The group’s only album, 1977’s L.A.M.F., was plagued by poor production and improper mixing — but that couldn’t stop it from becoming an essential part of punk’s initial foundation. The only thing that could stop The Heartbreakers were themselves, specifically the addictions that plagued the band at every turn. Disappointed by the album’s failure and wishing to strike out on his own, Thunders began a solo career.
His first solo LP, 1978’s So Alone, featured a collection of some of the best musicians based in the UK at the time, including Phil Lynott, Steve Lillywhite, Chrissie Hynde, Steve Marriot, Paul Cook, and Steve Jones. The album included what would become Thunders’ most endearing song, ‘You Can’t Put Your Arm Around a Memory’, which would continue to be covered by the likes of punk leaders like Joey Ramone, Duff McKagen, and Billy Joe Armstrong.
Thunders’ other essential contribution to punk came from his biggest vice.
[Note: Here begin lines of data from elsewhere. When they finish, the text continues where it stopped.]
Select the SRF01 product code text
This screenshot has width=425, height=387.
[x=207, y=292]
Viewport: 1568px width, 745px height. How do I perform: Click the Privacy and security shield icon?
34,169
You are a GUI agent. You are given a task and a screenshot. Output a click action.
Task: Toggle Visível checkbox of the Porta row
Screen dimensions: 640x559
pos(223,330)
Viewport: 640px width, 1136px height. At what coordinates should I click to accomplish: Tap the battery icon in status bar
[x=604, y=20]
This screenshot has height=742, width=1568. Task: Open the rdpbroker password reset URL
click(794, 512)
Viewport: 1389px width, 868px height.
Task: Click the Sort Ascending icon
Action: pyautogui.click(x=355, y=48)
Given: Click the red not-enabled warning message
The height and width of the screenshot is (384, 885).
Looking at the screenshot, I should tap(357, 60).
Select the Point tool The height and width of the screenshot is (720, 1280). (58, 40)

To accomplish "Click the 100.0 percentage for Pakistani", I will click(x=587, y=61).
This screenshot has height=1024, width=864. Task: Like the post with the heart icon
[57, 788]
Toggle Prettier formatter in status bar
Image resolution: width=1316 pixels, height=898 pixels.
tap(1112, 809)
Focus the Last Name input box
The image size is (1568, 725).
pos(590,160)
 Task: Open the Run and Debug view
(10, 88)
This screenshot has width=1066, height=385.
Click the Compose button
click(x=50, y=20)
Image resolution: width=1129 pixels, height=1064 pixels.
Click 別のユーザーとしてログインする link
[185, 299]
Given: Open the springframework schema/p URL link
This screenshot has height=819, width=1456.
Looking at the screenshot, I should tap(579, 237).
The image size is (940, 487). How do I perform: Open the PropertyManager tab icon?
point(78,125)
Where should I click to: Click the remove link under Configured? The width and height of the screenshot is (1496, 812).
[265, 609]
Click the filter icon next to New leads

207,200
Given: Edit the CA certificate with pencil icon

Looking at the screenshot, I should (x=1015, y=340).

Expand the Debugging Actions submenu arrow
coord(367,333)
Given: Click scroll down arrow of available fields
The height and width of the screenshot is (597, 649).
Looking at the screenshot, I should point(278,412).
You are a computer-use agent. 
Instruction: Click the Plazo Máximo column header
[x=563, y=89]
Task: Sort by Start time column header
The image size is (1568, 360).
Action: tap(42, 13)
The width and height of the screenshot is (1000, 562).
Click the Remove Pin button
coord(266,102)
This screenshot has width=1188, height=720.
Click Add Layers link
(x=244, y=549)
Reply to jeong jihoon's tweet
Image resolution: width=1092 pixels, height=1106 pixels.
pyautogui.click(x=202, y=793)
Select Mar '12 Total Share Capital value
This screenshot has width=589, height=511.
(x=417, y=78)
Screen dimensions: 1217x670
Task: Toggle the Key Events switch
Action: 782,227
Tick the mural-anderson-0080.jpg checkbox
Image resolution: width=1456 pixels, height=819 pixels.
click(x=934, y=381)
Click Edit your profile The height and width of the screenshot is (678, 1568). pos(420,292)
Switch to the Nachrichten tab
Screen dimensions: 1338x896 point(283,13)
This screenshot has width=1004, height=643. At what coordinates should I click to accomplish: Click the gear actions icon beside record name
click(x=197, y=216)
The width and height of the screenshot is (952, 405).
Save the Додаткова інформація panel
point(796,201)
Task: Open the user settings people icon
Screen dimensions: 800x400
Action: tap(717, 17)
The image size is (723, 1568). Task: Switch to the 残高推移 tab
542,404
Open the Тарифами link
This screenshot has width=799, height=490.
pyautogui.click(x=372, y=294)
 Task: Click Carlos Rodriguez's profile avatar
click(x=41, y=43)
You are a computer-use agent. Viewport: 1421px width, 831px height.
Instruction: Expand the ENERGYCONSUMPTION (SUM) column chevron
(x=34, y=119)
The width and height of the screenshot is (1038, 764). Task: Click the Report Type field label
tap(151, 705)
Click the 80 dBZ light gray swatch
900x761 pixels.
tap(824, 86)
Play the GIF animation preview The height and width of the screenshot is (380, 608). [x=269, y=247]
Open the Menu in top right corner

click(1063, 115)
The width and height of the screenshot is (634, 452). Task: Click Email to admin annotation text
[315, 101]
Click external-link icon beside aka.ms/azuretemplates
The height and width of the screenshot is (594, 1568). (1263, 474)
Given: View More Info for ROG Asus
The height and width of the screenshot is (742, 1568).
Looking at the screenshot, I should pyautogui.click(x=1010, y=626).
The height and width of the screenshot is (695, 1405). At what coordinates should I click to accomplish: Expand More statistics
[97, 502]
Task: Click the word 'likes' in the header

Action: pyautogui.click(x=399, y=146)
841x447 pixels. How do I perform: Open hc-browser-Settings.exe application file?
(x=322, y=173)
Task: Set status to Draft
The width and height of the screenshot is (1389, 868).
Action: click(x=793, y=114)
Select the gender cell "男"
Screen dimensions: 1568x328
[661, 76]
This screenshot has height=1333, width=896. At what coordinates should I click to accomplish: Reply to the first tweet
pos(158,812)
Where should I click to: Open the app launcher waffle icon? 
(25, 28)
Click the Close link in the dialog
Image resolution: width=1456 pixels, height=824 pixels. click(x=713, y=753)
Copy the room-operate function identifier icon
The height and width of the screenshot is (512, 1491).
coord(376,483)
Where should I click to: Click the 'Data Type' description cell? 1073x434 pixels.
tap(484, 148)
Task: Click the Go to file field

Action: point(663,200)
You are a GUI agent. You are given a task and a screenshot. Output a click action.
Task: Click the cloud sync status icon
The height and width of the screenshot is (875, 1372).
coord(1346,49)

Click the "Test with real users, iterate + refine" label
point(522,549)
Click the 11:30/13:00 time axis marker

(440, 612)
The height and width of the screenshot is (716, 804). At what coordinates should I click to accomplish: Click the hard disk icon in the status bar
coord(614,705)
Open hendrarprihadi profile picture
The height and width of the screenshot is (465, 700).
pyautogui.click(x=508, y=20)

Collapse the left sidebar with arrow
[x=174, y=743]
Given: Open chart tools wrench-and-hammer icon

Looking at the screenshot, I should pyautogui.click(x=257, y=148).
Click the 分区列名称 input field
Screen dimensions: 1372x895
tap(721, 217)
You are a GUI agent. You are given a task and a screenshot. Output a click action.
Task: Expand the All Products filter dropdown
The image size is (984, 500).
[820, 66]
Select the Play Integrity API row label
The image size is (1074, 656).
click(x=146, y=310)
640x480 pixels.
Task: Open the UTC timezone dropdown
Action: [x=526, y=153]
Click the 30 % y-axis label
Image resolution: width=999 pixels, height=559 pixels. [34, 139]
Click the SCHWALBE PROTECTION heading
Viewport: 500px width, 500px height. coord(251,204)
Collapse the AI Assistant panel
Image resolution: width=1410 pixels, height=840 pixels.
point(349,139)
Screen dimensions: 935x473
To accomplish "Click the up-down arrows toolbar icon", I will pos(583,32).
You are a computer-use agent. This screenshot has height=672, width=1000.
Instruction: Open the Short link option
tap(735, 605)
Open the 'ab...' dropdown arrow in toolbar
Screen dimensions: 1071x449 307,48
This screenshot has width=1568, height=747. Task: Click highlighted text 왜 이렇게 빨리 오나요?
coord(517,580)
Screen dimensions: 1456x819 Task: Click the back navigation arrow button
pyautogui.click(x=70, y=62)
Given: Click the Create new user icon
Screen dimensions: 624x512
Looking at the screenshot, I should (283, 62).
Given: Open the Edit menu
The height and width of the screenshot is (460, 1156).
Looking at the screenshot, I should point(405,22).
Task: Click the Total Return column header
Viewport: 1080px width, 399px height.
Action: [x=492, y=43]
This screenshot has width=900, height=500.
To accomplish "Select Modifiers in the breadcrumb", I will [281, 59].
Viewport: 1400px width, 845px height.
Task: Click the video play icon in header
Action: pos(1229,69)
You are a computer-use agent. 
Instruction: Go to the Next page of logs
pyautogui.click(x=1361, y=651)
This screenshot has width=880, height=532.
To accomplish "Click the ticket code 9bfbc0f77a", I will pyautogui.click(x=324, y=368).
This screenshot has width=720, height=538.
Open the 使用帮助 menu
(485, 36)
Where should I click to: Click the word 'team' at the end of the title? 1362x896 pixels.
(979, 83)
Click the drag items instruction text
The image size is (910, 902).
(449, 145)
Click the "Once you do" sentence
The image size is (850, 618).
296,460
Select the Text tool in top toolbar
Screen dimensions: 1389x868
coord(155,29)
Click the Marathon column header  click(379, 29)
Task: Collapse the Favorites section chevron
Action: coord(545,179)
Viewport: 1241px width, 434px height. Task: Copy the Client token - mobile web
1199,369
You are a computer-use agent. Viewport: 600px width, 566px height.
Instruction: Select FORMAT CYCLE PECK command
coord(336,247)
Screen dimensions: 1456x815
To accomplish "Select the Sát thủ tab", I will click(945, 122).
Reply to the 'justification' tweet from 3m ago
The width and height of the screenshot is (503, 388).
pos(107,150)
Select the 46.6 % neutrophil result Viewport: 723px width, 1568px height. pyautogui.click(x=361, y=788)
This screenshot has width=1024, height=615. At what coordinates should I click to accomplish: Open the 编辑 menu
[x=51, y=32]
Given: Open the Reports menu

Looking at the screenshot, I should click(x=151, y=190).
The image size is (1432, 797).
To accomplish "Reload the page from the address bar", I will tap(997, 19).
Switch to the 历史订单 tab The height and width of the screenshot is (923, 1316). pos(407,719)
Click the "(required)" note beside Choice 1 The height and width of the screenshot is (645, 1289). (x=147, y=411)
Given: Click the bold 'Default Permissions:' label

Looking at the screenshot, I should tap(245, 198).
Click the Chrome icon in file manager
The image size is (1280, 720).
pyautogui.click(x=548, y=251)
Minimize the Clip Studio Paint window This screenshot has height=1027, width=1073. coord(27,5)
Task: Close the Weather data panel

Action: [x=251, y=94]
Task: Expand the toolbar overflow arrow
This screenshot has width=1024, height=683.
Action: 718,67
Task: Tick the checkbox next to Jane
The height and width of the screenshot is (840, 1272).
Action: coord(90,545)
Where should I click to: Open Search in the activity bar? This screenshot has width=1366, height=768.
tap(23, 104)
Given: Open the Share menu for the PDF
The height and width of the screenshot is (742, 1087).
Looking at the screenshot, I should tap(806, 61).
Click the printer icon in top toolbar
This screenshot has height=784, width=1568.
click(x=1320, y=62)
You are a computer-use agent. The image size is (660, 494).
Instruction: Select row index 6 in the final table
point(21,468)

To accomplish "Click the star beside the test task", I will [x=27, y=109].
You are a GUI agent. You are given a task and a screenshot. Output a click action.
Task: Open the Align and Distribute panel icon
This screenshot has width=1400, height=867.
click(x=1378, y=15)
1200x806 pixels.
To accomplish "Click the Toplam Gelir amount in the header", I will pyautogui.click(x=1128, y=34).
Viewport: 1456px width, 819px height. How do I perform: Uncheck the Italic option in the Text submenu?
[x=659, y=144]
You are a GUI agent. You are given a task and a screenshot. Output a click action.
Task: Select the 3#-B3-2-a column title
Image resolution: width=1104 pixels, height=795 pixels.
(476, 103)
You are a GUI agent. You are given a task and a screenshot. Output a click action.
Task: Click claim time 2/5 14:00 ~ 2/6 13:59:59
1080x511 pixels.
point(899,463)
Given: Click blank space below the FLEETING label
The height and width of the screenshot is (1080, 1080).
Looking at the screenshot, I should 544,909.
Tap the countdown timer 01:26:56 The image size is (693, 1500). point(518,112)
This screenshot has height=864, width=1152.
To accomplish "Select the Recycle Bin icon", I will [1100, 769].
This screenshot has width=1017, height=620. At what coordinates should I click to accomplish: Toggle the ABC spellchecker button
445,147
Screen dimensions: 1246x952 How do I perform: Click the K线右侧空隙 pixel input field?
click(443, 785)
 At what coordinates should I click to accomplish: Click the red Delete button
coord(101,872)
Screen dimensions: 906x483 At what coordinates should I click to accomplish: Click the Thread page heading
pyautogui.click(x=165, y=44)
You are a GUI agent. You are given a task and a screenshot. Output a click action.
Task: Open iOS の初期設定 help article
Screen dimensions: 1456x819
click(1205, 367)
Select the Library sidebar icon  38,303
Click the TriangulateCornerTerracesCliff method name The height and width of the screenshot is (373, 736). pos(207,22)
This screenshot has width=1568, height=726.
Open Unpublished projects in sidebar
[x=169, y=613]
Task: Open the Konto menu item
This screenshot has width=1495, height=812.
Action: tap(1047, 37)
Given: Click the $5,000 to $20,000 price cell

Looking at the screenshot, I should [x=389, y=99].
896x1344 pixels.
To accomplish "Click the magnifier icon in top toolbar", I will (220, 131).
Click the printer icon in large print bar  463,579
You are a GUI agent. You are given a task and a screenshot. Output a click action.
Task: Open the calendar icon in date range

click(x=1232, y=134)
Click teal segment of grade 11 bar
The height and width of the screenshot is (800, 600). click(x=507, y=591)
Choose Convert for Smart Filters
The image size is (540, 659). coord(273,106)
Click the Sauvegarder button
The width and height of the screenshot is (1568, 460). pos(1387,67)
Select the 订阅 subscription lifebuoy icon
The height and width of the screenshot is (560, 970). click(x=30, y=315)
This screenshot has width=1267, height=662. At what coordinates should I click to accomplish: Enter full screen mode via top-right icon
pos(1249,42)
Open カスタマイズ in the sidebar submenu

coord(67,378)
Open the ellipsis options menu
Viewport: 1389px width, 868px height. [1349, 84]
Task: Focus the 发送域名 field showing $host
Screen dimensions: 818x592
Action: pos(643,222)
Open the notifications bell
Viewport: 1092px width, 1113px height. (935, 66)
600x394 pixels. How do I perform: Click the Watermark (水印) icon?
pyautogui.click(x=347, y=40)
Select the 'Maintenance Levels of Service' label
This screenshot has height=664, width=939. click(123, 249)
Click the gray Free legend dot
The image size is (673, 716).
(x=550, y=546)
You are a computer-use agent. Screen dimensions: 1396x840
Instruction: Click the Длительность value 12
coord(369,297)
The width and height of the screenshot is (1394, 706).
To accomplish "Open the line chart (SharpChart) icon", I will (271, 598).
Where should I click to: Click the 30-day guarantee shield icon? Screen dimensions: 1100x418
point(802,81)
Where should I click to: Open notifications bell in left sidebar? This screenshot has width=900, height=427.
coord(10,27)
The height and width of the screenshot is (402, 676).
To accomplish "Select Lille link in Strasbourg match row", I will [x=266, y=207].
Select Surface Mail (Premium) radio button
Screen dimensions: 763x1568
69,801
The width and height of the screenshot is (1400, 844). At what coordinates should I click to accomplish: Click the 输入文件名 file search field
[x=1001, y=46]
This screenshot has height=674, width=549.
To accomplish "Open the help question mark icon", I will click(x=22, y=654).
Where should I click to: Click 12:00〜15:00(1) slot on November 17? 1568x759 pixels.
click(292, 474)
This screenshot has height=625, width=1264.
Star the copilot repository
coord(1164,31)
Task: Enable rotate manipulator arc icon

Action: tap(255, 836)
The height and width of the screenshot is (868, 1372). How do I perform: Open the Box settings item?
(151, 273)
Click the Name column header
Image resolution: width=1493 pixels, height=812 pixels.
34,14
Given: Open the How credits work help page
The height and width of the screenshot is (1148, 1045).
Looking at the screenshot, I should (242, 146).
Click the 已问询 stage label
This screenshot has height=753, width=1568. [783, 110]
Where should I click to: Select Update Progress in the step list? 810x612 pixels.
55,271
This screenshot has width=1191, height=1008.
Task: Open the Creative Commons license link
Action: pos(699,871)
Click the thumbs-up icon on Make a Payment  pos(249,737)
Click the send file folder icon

His heroin addiction had caused Thunders to become simpatico with Ramones bassist Dee Dee Ramone, and while meditating on one of their scores, Dee Dee penned an ode to their derelict lifestyles with original Heartbreakers and Television bassist Richard Hell entitled ‘Chinese Rocks’. The song would be an endearing part of punk’s first wave, with both The Heartbreakers and the Ramones recording notable versions of the track.
Throughout the 1980s, Thunders continued to release albums in between his attempts to stay clean. By the early 1990s, Thunders was more of a ghost than a living musician, and when he died in 1991, the cause was speculated to be anything from a drug overdose to leukaemia to murder. The only thing that was known was that Thunders was dead, and with him went one of the first true-blue punk rockers.